5G基地局工事の発注が本格化する中、協力業者からの見積単価が想定を上回るケースが増えています。既存の単価表では相場感が掴めず、値引き交渉の妥当な着地点が見えないという原価管理上の課題は、電気通信工事業界全体で共通しています。本記事では、4G工事との価格差を定量的に示したうえで、単価決定の判断軸・見積書のチェック項目・具体的な交渉術5選・長期契約による単価固定化までを実務目線で整理しました。原価率の改善と協力業者との健全な関係構築を両立させる判断基準として、参考にしていただければ幸いです。
5G基地局工事の協力業者単価相場|従来工事との価格差
5G基地局工事の協力業者単価は4G比で概ね20〜35%高く、工種・難易度により差異が生じます。RAN工事とコア設備工事では価格構造が異なる点に注意が必要です。

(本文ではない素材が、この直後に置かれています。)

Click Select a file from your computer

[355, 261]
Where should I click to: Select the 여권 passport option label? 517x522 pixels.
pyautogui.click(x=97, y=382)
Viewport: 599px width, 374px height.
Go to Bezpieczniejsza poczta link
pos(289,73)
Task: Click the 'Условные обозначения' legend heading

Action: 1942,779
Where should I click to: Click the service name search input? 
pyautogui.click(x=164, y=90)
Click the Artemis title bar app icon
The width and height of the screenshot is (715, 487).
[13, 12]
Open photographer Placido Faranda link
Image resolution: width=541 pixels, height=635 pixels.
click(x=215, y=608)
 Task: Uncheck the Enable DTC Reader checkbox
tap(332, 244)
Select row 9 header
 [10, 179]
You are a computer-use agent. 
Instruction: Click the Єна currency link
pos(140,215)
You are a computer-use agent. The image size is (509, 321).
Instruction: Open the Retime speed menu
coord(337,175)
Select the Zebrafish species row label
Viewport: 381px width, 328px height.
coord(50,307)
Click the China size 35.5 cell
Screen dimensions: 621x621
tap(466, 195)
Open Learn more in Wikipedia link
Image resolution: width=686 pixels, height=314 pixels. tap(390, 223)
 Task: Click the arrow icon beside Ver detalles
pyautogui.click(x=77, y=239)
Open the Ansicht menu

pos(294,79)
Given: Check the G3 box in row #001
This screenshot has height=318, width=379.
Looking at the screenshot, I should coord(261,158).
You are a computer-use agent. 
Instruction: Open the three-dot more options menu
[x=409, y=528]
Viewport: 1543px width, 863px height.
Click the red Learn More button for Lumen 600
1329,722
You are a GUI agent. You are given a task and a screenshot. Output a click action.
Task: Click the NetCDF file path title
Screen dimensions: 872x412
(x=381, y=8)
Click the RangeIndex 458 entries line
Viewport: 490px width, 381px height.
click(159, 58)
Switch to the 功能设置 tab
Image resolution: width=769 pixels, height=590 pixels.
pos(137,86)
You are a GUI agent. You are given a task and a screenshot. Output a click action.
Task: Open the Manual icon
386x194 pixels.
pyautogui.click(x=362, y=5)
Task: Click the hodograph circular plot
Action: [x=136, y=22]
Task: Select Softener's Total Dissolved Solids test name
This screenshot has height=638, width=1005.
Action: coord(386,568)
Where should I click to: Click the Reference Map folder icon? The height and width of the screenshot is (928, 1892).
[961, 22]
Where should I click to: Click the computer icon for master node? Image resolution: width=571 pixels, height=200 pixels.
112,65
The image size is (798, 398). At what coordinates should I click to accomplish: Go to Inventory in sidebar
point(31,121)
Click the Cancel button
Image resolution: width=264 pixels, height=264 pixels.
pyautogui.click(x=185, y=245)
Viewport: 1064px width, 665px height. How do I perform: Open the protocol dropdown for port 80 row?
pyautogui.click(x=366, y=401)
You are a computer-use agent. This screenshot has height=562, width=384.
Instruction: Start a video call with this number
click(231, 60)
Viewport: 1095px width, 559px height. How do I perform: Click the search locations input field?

5G基地局工事の単価が上昇している背景には、複数の構造的要因があります。まず、Massive MIMOアンテナや高周波数帯対応機器の取り扱いには従来より高度な技能が求められ、認定技術者の配置比率が上がっています。次に、都市部での小型基地局(スモールセル)の展開が増え、狭小スペースや高所での精密作業が常態化していること。さらに、5G需要の急拡大に対して熟練技能者の供給が追いつかず、労務単価そのものが上昇していることも見逃せません。
現場を見てきた経験から言えば、単純に「5Gだから2割増」と一律に処理する発注担当者ほど、後工程でトラブルを抱えやすい傾向にあります。工種ごとに単価構造を分解し、加算根拠を明確化する姿勢が原価管理の第一歩です。以下は業界の一般的なデータに基づく単価比較の目安です。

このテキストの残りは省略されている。